If you think about it, the psychologist has a point. There’s a sense in which the woman truly does need to “stop it.” Her fears and destructive behaviors need to be put behind her if she is to have a healthy life.

But at the same time, what makes the sketch so cringe-inducing (and hilarious) is the callous, naïve, unhelpful way in which the psychologist goes about trying to achieve this goal. From his comfortable seat behind the desk, he shows no understanding, no compassion, and certainly no appreciation for the complex nature of the human psyche. (This is why he dismisses any mention of childhood influences with the warning, “We don’t go there!”) Simply put, this psychologist just doesn’t get it.

Although we may laugh (and rightly so) at this silly little sketch, I find it to be quite sobering, as well.

As Christians, we are called to bear witness to Jesus wherever we go. We are ambassadors, sent into the world to share the good news and make disciples. We know the problem (sin), and we know the solution (Jesus). But it can be all too easy to forget that there’s more to evangelism than that. And when we forget this, we often end up just like the psychologist, shouting the gospel equivalent of “stop it” at those we come in contact with.

Recently I got to interact with my friend Aaron about John Stott’s book Christian Mission in the Modern World. And in the course of our conversation, I was reminded of this great excerpt from the book:

It is surely one of the most characteristic failures of us Christians, not least of us who are called evangelical Christians, that we seldom seem to take seriously this principle of the incarnation… It comes more natural to us to shout the gospel at people from a distance than to involve ourselves deeply in their lives, to think ourselves into their culture and their problems, and to feel with them in their pains.

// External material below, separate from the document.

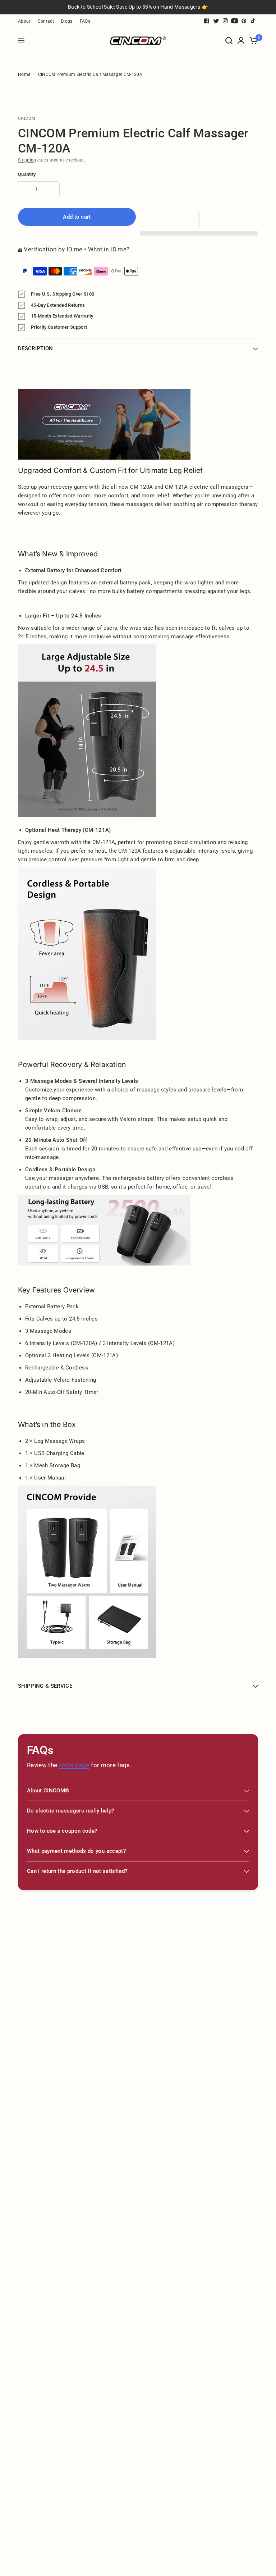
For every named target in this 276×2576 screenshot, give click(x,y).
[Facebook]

Simply bludgeoning others with cold, hard facts may feel like faithful gospel proclamation. But if we’re doing this without taking the time to get to know them or understand their unique doubts, dreams, and fears, it’s merely a cheap substitute for what Jesus has called us to do.

This is why Michael Frost, in his book Incarnate, exhorts Christians to go meet people where they are:

We need to get out of the house. We need to move into the neighborhood and rub shoulders with those who don’t yet share our faith. We need to develop joint practices or habits with like-minded followers of Jesus that bind us more deeply to God, to each other, and which propel us outward into the lives of others, especially the poor, the lost and the lonely.

The world doesn’t need a bunch of Christians huddled together in church buildings shouting, “Stop it!” at everyone who happens to walk by. What the world needs is evangelism and empathy—a loving band of Christ-followers who will patiently listen, seek to understand, show that we care, and then faithfully bring the gospel to bear in the lives of those who are lost.

The good news is that Jesus has already paved the way for us. In his incarnation, he took on our nature, lived among us, and shared in our suffering. So as we follow him and pursue his likeness, let us also reflect his empathy. We have a Savior who cared for others; let’s be Christians who do the same.